Campioni in cerca di riscatto nel 94° “Genesis Invitational” (PGA Tour). Al Riviera anche la sfida per la leadership mondiale tra Rory McIlroy, Brooks Koepka e Jon Rahm.

Field delle grandi occasioni per il 94° Genesis Invitational (PGA Tour) che quest’anno ha aumentato il montepremi a 9.300.000 dollari. Tanti i motivi d’interesse: la lotta a tre per la leadership mondiale tra Rory McIlroy, Brooks Koepka e Jon Rahm; la determinazione di Tiger Woods, ambasciatore del torneo, per conquistare l’83° successo che sarebbe record assoluto sul circuito e, in chiave azzurra, l’attesa per la prova di Francesco Molinari  reduce da due gare poco felici.
Sul percorso del Riviera Country Club, a Pacific Palisades in California (13-16 febbraio), dove la gara approderà per la 58ª volta, McIlroy, tornato dopo oltre quattro anni in cima al World ranking pur senza aver giocato, dovrà difendersi dall’attacco di Koepka, deciso a risalire sul trono sospinto anche dalla differenza di appena 31 millesimi di punto. Terzo incomodo Rahm, che deve però vincere, impresa non affatto facile in un contesto in cui vi sono dodici tra i primi 15 della classifica mondiale.
Woods, attuale numero 8, guarda al ranking in prospettiva Olimpiadi, ma nell’immediato non vede l’ora di arrivare a 83 titoli e distaccare Sam Snead con cui condivide il primato di 82. Al Riviera CC, il campo dove ancora dilettante ha disputato la prima gara in assoluto tra i pro nel 1992 (Nissan Los Angeles Open) uscendo al taglio, Woods non si è mai imposto nelle precedenti 12 apparizioni.
Francesco Molinari, che ha iniziato l’anno con due tagli non superati è in cerca di una prestazione che lasci bene sperare per il futuro.

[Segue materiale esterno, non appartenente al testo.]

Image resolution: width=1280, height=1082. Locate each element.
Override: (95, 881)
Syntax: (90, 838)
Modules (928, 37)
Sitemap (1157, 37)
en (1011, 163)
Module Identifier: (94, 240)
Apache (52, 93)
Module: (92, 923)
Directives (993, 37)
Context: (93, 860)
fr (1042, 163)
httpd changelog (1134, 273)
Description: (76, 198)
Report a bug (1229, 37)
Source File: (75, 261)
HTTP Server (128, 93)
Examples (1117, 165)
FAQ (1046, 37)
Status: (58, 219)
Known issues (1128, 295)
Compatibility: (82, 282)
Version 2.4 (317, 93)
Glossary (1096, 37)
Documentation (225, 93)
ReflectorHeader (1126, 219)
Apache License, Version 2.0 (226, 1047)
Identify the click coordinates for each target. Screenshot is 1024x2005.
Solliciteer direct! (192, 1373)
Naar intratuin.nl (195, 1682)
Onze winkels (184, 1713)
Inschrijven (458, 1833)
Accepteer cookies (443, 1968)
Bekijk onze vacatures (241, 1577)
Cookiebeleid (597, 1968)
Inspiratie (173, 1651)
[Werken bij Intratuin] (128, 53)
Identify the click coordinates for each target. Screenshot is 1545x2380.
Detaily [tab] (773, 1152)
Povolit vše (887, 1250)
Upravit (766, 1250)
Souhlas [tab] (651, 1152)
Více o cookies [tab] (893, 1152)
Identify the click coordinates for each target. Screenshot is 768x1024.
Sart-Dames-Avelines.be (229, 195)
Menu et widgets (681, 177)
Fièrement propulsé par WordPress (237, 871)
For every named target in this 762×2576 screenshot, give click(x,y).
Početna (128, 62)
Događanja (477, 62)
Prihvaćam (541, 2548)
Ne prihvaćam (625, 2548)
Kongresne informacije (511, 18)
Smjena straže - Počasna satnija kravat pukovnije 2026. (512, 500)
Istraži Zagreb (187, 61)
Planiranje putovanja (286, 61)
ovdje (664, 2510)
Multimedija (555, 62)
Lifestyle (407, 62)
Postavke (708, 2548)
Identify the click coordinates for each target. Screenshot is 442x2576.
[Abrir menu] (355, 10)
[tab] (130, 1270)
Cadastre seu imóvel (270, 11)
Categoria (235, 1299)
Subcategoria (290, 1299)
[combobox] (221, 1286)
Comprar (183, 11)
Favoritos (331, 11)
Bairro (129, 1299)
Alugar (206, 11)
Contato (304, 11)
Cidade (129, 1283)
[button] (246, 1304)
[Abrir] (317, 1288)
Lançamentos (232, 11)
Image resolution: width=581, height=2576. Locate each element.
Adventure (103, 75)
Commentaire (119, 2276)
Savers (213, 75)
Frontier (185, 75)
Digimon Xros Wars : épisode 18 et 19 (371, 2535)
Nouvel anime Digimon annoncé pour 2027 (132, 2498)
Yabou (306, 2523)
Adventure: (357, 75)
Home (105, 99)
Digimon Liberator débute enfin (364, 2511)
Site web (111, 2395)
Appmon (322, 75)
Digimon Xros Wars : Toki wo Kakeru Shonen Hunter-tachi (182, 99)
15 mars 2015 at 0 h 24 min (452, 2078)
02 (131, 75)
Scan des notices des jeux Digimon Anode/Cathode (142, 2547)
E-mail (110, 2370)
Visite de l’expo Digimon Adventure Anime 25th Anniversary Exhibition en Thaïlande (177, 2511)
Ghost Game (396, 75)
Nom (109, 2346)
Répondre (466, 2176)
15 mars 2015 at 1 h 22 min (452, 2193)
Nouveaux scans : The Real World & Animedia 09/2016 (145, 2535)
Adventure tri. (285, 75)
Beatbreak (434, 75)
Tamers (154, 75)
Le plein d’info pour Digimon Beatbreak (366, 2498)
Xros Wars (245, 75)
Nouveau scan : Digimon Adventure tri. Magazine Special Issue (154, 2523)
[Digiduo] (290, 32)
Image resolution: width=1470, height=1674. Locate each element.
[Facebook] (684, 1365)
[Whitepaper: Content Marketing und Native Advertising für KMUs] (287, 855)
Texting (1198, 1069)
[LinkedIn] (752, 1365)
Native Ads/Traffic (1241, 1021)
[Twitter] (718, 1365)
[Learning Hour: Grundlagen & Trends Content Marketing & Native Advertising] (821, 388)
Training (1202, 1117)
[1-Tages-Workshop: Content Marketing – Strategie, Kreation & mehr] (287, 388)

Il torinese, dopo American Express e Farmers Insurance, si è preso una breve pausa per riordinare gioco e idee ed è presumibile un suo cambio di passo. Tanti gli altri possibili protagonisti ricordiamo Justin Thomas, Dustin Johnson, Patrick Cantlay, Xander Schauffele e Justin Rose, tutti nella top ten mondiale. E ancora Tony Finau, Patrick Reed e l’altalenante Adam Scott. Si attendono cenni di ripresa da Jordan Spieth, mentre appare piuttosto arduo il compito di J.B. Holmes, che difende il titolo.
Saranno in gara 120 giocatori (contro i 144 della passata edizione) per un evento che ha ricevuto lo status di “elevato” del circuito come il Memorial Tournament e l’Arnold Palmer Invitational.

Omaggio a Kobe Bryant – Anche in questa ocasione il PGA Tour ricorderà Kobe Bryant. La buca 8 (uno dei due numeri usati in carriera dal grande campione da poco scomparso, insieme al 24) sarà a lui dedicata e avrà i colori giallo e viola dei Lakers.

Il torneo su GOLFTV – Il Genesis Invitational sarà trasmesso in diretta su GOLFTV, piattaforma streaming di Discovery (info www.golf.tv/it). Prima giornata: giovedì 13 febbraio dalle ore 20 alle ore 24.